Document excerpt:
- - - - - - -

LaTeX + Git + Travis → release pdf

Build Status

Write LaTeX, push to git, let Travis automatically build your file and release a pdf automatically to GitHub releases when the commit was tagged.

This repository contains an overview of the methods you could use to build your LaTeX on a remote server (continuous integration server). You want that because then every time you push it will automatically check if you pushed valid LaTeX. If you are looking for instructions to build LaTeX locally, look here. If you are looking for instructions to build LaTeX on GitLab CI, have a look below.

- - - - - - -

Records from a collection:
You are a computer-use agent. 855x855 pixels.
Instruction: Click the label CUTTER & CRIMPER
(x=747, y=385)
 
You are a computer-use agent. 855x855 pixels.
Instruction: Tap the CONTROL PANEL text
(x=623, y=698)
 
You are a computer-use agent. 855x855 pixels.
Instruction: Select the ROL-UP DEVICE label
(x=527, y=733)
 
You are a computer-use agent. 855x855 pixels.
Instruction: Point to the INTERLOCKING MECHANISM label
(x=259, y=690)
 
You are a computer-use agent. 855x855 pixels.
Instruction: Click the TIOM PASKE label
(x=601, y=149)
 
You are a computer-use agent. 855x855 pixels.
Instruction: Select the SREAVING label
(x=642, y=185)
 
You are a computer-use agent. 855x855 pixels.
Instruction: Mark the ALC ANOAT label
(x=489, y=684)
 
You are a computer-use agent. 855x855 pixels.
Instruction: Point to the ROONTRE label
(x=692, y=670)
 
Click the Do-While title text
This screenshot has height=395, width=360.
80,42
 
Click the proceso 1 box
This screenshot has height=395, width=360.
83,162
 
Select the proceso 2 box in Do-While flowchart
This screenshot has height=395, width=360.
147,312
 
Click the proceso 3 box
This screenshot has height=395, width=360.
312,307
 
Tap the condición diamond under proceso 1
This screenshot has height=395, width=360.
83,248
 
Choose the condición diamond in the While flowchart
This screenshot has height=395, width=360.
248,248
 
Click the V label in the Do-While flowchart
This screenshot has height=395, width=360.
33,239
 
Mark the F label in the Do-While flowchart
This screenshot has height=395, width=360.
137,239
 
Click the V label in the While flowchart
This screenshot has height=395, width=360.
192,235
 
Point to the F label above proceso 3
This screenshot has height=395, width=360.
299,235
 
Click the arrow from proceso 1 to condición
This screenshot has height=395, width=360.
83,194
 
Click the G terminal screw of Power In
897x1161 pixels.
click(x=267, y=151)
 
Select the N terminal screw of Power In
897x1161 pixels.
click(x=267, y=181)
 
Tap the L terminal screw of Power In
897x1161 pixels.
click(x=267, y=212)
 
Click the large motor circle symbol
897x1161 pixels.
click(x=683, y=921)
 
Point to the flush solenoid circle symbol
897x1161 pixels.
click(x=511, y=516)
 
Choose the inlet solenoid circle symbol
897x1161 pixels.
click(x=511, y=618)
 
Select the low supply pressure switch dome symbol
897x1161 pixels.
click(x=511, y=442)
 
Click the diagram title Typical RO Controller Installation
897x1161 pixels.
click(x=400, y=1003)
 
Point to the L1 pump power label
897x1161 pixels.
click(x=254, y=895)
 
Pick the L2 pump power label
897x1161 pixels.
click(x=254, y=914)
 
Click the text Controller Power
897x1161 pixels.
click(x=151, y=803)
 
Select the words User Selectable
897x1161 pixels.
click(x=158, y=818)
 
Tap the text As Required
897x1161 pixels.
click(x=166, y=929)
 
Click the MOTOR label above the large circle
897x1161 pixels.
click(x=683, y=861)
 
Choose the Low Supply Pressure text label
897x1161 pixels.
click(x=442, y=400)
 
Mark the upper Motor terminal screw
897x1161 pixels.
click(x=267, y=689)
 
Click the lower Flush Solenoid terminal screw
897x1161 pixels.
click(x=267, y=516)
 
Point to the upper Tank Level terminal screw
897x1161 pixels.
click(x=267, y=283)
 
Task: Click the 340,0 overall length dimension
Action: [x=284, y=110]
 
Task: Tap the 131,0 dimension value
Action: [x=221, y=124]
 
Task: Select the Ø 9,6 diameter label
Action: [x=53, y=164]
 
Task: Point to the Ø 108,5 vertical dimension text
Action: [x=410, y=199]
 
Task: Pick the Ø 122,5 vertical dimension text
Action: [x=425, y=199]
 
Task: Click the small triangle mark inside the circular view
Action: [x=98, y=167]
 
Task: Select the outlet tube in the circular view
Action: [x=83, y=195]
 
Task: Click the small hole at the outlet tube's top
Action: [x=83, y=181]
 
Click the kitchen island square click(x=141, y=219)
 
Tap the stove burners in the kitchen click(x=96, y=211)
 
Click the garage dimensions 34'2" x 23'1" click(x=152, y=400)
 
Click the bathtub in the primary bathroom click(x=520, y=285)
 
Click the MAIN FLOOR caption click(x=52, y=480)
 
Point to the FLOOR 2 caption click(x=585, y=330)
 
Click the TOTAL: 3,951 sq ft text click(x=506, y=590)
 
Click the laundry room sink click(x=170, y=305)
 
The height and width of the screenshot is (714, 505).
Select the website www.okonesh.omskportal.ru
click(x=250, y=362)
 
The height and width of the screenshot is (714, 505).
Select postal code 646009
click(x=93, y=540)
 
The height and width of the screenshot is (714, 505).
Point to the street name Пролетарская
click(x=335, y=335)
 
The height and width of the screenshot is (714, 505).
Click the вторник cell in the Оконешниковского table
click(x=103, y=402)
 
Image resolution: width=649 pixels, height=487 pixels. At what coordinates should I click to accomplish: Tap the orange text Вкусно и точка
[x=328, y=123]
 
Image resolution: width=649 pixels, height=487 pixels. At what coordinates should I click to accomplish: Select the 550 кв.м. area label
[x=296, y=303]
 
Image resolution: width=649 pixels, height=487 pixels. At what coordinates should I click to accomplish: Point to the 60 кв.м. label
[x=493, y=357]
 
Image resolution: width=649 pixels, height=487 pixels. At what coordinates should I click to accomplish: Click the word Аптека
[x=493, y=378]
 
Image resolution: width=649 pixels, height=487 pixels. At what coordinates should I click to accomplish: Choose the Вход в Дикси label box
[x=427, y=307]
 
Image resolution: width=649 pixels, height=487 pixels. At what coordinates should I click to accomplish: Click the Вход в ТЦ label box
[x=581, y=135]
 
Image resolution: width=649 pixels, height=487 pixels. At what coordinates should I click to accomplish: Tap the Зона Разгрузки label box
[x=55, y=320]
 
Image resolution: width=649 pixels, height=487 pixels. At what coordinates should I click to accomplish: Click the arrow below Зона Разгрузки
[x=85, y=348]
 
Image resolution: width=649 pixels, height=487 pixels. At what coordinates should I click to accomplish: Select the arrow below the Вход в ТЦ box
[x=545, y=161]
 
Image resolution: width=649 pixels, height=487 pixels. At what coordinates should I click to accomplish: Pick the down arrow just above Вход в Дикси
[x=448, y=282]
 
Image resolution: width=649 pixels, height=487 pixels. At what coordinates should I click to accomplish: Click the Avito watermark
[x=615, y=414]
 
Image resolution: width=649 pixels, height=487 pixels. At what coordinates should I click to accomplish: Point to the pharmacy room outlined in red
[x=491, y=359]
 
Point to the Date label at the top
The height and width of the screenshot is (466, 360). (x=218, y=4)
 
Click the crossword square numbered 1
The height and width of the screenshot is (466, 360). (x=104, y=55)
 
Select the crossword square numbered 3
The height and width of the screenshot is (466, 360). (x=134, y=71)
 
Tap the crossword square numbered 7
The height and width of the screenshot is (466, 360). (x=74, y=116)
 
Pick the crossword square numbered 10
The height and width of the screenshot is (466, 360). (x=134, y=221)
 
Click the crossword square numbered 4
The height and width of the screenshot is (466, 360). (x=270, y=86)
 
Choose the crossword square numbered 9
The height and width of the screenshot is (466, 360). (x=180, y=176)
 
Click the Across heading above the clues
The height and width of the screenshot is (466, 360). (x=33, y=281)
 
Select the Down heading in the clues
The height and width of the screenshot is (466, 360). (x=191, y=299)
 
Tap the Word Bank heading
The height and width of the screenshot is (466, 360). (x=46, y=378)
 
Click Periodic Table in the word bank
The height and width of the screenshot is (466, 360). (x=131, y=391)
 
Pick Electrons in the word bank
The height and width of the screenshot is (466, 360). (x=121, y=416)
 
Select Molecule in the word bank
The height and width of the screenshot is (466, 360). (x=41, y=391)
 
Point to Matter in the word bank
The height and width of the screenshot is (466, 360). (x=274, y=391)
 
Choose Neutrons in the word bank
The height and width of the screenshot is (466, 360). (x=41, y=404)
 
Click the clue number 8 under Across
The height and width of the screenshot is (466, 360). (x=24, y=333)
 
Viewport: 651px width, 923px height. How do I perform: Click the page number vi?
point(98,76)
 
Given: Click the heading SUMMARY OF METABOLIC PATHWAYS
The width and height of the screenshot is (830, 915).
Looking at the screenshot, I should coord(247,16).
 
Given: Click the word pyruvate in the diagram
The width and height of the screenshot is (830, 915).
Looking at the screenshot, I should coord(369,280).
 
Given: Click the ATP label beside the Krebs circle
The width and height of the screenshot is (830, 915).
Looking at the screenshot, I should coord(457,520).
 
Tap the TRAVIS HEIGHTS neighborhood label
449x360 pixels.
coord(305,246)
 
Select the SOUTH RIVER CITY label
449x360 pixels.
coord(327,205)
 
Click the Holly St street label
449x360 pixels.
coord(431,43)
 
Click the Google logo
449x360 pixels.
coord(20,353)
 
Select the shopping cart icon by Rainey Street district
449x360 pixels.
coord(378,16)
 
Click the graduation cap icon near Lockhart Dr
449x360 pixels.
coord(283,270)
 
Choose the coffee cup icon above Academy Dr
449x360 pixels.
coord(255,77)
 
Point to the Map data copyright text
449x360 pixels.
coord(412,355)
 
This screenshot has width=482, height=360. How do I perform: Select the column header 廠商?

- - - - - - -

Stated goal 1:
In the text on building LaTeX with Travis, under what condition is the pdf released to GitHub releases?
Stated goal 2:
List every software tool or service that the text on building LaTeX with Travis names.
Stated goal 3:
Condense the paragraph of the text on building LaTeX with Travis that begins "This repository contains" into a short bulleted list that keeps its main facts.

Written response 1:
When the commit was tagged.

Written response 2:
LaTeX, Git, Travis, GitHub (GitHub releases), GitLab CI

Written response 3:
- The repository gives an overview of methods for building LaTeX on a remote continuous integration server.
- The benefit is that every push is automatically checked for valid LaTeX.
- Instructions for building LaTeX locally and on GitLab CI are referenced separately.